Document text.

########

Looking back, 2020 has been a really weird year. I had just started my new job as a consultant, and my first assignment at a client, when the Netherlands went into lockdown. By mid-march, I was completely working from home and was left with a lot of spare time. I had already started to build the ROSCar platform, and with the lockdown, I decided to dig into that project during the spare hours indoors. I gave myself the added goal of using ROS1 from scratch, instead of using the software provided by NVidia and from similar platforms like the DonkeyCar. Meanwhile, I also decided to start this blog mainly to log my work but it soon evolved into something I can potentially share with colleagues, collaborators or employers.

The ROSCar/Jetracer2 platform

By November, the ROSCar project was almost done. I was able to use ROS on the NVidia Jetson Nano to run NVidia’s Deep Learning examples, and then control the robot accordingly. However, while testing, I realized that the RC car was probably too big for my studio. The turning radius was too big, which made it really difficult to make complete turns (programming an autonomous 3 point turn was not something I planned on getting into, yet). I decided to purchase NVidia/Adafruit’s Jetbot kit (v1, I believe) and moved the electronics from the RC car platform to this new smaller, differential drive robot. Once that was done, I only had to change a small piece of software from ackermann to differential steering. By the end, I had this:

The Jetbot2 platform - based on the NVidia Jetbot with an IMU, Arduino Nano and status LEDs

I used this robot platform to capture images, trained a neural network using NVidia’s resources and finally developed a edge avoidance demo running completely with ROS Melodic. The results can be seen here:

Edge avoidance on the Jetbot2

I hope to clean up my code and write documentation for it soon, so that others can reproduce it. I think the Jetbot is really handy tool for anybody getting into Computer Vision and Deep Learning because NVidia provides a lot of resources regarding this. However, for aspiring roboticists, getting started with ROS is equally as important, so the ROS powered Jetbot2 could be a great place to start. I also designed my system such that the same electronics could be used on an RC car, with only high-level configuration changes in the software. In 2021, one of my goals is to improve the modularity of the system, so that it can work with differential, ackermann and different holonomic drive systems. Until I find a better name, I call it the AKROS project (simply my initials + ROS).

########

[Stored items]
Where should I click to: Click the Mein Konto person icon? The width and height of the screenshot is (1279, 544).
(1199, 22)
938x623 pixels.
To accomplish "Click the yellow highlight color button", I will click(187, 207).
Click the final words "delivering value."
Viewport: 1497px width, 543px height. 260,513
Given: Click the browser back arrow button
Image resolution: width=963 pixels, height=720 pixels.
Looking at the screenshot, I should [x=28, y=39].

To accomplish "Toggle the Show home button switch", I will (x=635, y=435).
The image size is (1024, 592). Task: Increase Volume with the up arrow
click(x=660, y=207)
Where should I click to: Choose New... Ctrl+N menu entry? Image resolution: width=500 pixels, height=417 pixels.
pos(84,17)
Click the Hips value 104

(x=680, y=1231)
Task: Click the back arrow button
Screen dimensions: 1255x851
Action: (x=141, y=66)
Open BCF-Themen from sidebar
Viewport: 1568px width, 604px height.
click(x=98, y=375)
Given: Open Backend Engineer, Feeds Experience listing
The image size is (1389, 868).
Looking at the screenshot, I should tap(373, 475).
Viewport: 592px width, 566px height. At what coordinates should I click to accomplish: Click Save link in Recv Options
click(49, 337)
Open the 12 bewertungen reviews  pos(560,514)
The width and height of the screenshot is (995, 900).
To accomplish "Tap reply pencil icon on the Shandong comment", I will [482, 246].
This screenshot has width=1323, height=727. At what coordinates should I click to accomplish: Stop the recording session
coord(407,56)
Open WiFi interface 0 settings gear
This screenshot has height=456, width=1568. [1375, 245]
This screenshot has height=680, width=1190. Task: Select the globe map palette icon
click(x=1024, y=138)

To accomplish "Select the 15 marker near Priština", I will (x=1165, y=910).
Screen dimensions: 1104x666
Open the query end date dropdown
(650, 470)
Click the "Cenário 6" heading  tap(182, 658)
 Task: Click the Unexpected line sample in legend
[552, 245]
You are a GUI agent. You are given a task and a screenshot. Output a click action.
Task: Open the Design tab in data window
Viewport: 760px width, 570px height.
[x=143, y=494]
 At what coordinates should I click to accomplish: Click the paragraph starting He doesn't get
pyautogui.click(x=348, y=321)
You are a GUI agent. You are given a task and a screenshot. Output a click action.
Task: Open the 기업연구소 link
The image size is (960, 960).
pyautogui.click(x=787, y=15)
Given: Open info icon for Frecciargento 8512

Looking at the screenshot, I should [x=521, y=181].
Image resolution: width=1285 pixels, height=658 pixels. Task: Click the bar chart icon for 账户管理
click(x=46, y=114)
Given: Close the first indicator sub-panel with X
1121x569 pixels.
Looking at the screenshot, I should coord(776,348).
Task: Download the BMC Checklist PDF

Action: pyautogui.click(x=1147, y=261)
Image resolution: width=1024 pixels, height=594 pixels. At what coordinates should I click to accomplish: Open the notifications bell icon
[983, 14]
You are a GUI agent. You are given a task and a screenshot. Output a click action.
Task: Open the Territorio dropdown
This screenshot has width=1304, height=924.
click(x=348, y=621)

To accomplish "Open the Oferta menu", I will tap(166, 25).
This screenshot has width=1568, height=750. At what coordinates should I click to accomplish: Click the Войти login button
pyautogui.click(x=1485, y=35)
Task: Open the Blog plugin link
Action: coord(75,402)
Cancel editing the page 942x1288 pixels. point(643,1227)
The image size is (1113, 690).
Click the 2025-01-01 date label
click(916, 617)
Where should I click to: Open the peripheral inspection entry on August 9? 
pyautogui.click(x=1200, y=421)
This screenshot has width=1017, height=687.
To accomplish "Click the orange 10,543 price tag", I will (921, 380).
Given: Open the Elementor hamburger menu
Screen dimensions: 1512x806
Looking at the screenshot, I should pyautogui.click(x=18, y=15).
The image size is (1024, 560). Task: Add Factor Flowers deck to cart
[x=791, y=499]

########

Work item. Using the blog post, explain in one to three sentences why the electronics were moved from the RC car to the Jetbot kit. The data above is not needed for this work.

Response area. Testing showed that the RC car was probably too big for the studio. Its turning radius was so large that complete turns were really difficult. So the electronics went onto the smaller, differential drive Jetbot.